Collected data entries:
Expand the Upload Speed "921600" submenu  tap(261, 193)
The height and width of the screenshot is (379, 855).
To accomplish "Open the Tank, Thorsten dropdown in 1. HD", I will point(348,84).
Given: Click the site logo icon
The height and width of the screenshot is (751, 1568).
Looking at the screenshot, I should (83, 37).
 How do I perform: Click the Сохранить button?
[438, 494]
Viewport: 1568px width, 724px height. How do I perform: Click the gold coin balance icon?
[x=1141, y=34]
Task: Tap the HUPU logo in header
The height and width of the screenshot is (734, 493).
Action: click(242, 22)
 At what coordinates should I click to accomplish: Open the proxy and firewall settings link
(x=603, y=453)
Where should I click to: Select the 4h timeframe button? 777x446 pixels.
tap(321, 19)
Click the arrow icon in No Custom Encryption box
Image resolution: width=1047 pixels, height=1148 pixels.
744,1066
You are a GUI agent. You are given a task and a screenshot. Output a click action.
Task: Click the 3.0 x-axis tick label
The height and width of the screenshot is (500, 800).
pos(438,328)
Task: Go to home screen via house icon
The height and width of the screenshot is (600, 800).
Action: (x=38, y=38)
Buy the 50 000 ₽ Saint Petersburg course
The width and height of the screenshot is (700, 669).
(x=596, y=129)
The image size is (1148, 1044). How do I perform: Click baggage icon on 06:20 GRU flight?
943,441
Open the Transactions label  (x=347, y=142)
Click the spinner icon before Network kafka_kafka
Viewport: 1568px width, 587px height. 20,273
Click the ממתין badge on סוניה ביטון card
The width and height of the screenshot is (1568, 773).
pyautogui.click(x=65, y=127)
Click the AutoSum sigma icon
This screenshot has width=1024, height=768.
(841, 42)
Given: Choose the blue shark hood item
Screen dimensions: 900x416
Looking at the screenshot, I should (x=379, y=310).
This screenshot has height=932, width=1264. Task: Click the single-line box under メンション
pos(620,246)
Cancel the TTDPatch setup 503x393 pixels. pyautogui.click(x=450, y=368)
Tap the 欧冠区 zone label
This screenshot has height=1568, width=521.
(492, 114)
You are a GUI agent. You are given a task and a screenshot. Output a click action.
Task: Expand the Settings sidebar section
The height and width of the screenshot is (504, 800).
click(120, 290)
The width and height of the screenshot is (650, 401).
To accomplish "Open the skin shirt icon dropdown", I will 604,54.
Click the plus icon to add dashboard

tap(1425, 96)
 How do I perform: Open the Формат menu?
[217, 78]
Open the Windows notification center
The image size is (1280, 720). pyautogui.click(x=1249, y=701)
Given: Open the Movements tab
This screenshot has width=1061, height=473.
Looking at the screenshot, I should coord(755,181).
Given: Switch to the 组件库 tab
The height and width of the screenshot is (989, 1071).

**REQUIREMENT:**
A full, exact copy of the entries is required. Return it.

**RESPONSE TO THIS EXERCISE:**
Expand the Upload Speed "921600" submenu  tap(261, 193)
The height and width of the screenshot is (379, 855).
To accomplish "Open the Tank, Thorsten dropdown in 1. HD", I will point(348,84).
Given: Click the site logo icon
The height and width of the screenshot is (751, 1568).
Looking at the screenshot, I should (83, 37).
 How do I perform: Click the Сохранить button?
[438, 494]
Viewport: 1568px width, 724px height. How do I perform: Click the gold coin balance icon?
[x=1141, y=34]
Task: Tap the HUPU logo in header
The height and width of the screenshot is (734, 493).
Action: click(242, 22)
 At what coordinates should I click to accomplish: Open the proxy and firewall settings link
(x=603, y=453)
Where should I click to: Select the 4h timeframe button? 777x446 pixels.
tap(321, 19)
Click the arrow icon in No Custom Encryption box
Image resolution: width=1047 pixels, height=1148 pixels.
744,1066
You are a GUI agent. You are given a task and a screenshot. Output a click action.
Task: Click the 3.0 x-axis tick label
The height and width of the screenshot is (500, 800).
pos(438,328)
Task: Go to home screen via house icon
The height and width of the screenshot is (600, 800).
Action: (x=38, y=38)
Buy the 50 000 ₽ Saint Petersburg course
The width and height of the screenshot is (700, 669).
(x=596, y=129)
The image size is (1148, 1044). How do I perform: Click baggage icon on 06:20 GRU flight?
943,441
Open the Transactions label  (x=347, y=142)
Click the spinner icon before Network kafka_kafka
Viewport: 1568px width, 587px height. 20,273
Click the ממתין badge on סוניה ביטון card
The width and height of the screenshot is (1568, 773).
pyautogui.click(x=65, y=127)
Click the AutoSum sigma icon
This screenshot has width=1024, height=768.
(841, 42)
Given: Choose the blue shark hood item
Screen dimensions: 900x416
Looking at the screenshot, I should (x=379, y=310).
This screenshot has height=932, width=1264. Task: Click the single-line box under メンション
pos(620,246)
Cancel the TTDPatch setup 503x393 pixels. pyautogui.click(x=450, y=368)
Tap the 欧冠区 zone label
This screenshot has height=1568, width=521.
(492, 114)
You are a GUI agent. You are given a task and a screenshot. Output a click action.
Task: Expand the Settings sidebar section
The height and width of the screenshot is (504, 800).
click(120, 290)
The width and height of the screenshot is (650, 401).
To accomplish "Open the skin shirt icon dropdown", I will 604,54.
Click the plus icon to add dashboard

tap(1425, 96)
 How do I perform: Open the Формат menu?
[217, 78]
Open the Windows notification center
The image size is (1280, 720). pyautogui.click(x=1249, y=701)
Given: Open the Movements tab
This screenshot has width=1061, height=473.
Looking at the screenshot, I should coord(755,181).
Given: Switch to the 组件库 tab
The height and width of the screenshot is (989, 1071).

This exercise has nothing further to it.